На следующий день Александр принялся улаживать свои дела и складывать чемоданы, а прежде всего он немедленно сообщил сыну, все так же пылко влюбленному в прекрасную Надежду Нарышкину, что теперь и у него тоже появятся тесные связи с Россией. Поскольку Дюма никогда не мог во время путешествия обойтись без приятного спутника, он пригласил Жан-Пьера Муане, декоратора «Опера-Комик», присоединиться к нему в этой поездке.
Осталась последняя и главная забота: что станет в его отсутствие с нежной Изабель Констан? Бедняжка так неопытна, она такая хрупкая, такая уязвимая! Достаточно на нее дунуть, чтобы сбить с ног. Александр поручил одному из своих друзей, краснодеревщику Ван Лоо, присматривать за подругой. «Оставляю вам это письмо на случай необходимости, – пишет он Ван Лоо. – На тот случай, если со мной произойдет какое-то несчастье, которое помешает мне прислать Изабель все, в чем она будет нуждаться, я открываю ей у вас кредит до двухсот франков». Нельзя сказать, чтобы это было очень уж щедро, даже и просто щедро, но при том, в каком состоянии были тогда финансовые дела Дюма, большего он сделать не мог.

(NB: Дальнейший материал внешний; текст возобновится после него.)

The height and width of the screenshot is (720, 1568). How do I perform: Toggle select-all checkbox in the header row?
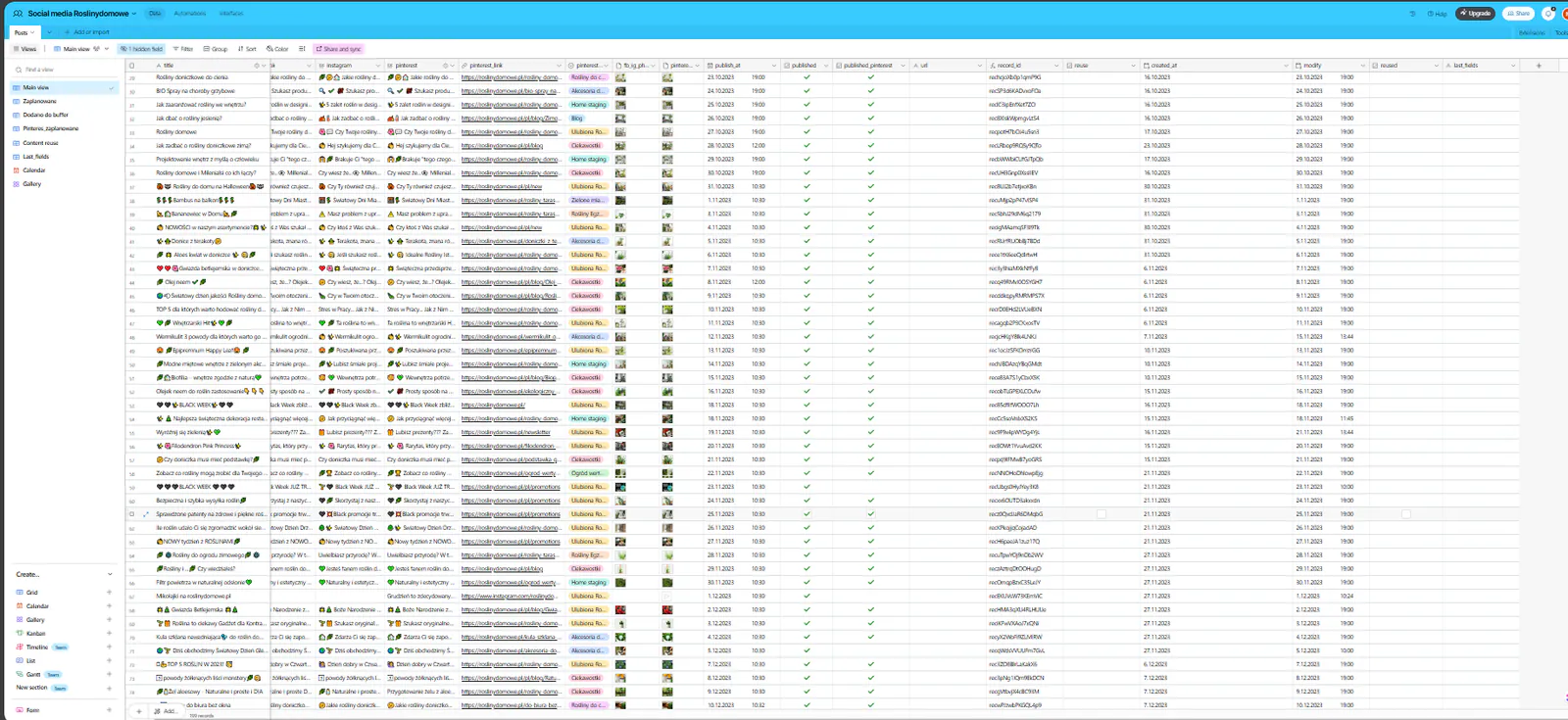132,66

Выехали поездом в середине июня 1858 года. Восемнадцатого числа путешественники были в Берлине, девятнадцатого – в Штеттине, где сели на судно под названием «Владимир», идущее в Кронштадт. Затем, сделав пересадку, прибыли в Санкт-Петербург. И уже двадцать четвертого июня Александр поселился в роскошном загородном доме Кошелевых-Безбородко. Восемьдесят слуг, парк на три версты в окружности, две тысячи душ крепостных, расселенных по многим деревням, беседка для музыки, частный театр, изобилие статуй и картин – каким же маленьким показался ему замок Монте-Кристо, которым он не так давно владел, в сравнении с этим дворцом из «Тысячи и одной ночи»!